O segundo paciente, veio acompanhado pelos pais, recomendado pelo médico clínico geral, que havia atendido no dia anterior e medicado, pois passara o domingo sob tensão, havia ameaçado se matar na noite daquele sábado. Todos se acomodaram no consultório, observei a dinâmica familiar tensa, o paciente na casa dos 20 anos, segundo ano de faculdade, de cabeça baixa, em total silêncio. A mãe tomou a frente tentando falar o que se passava, o pai interveio tenso; percebi o paciente a escrever mensagem no celular, de repente a mãe fala: ele pede para o pai sair da sala; levantei, caminhei entre eles e dialoguei com o pai, solicitando que esperasse na recepção. Assim a mãe sentiu-se mais a vontade, relatou os fatos, o filho - paciente se manifestou em prantos, revoltado com o comportamento do pai, que fora muito violento em tempos passados etc. Observei que a mãe estava mais tensa e a interferir na fala do filho - paciente, fiz-lhe algumas observações e solicitei que esperasse na recepção. A partir daí o paciente se expressou, narrou o ocorrido, lamentava os fatos e se dizia arrependido.
Ainda estamos no início com apenas duas sessões, pois esta segunda sessão se apresentou sozinho e bem mais disposto, dizendo que queria esquecer o que passou, que foi uma bobagem. Apresentei-lhe as seguintes perguntas e eis o que ele me respondeu, de modo espontâneo e com leve sorriso,
1. Quem ou o quê, na sua vida, te faz sentir mais feliz? Quando meu pai me chama de filho.

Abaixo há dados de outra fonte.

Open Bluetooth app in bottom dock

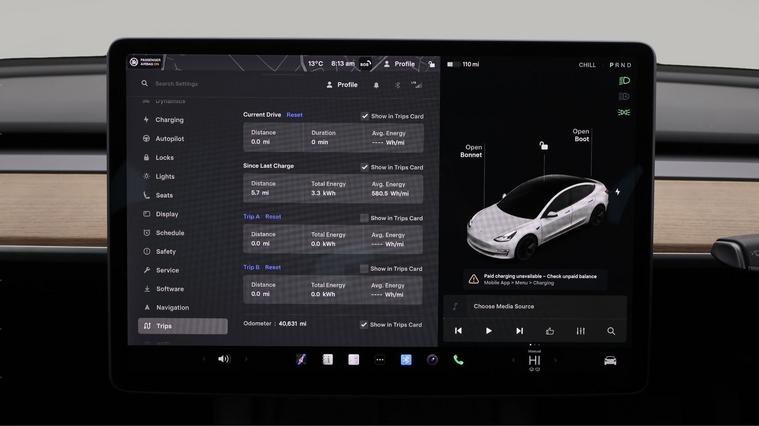(406, 360)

2. Quem ou o quê, na sua vida, te faz sentir mais amado? Ser chamado de filho pelo pai, sentia-me muito amado por ele quando me chamava em criança.
3. Quem ou o quê, na sua vida, te faz sentir mais realizado? Quando consigo realizar um sonho meu, que luto e consigo.
4 .Quem ou o quê, na sua vida, te faz sentir mais apaixonado? Tenho paixão pelo que faço.
5. Quem ou o quê, na sua vida, te transmite mais auto-confiança? Quando faço algo que conheço e tenho experiência.
Recomendei aos familiares atenção redobrada, pois sua atitude tímida e reservada indica que está negando o sentimento de vergonha social, e que pode vir a tentar novamente. Destaco e chamo atenção para os aspectos psicológicos pré-disponíveis ao suicídio na faixa - etária jovem: • perdas recentes; • perdas de figuras parentais na infância (situo aqui os vínculos afetivos saudáveis); •dinâmica familiar conturbada (situo aqui os conflitos de casais e o sentimentos de traição); •datas importantes; •reações de aniversário;
personalidade com traços significativos de impulsividade, agressividade, humor lábil.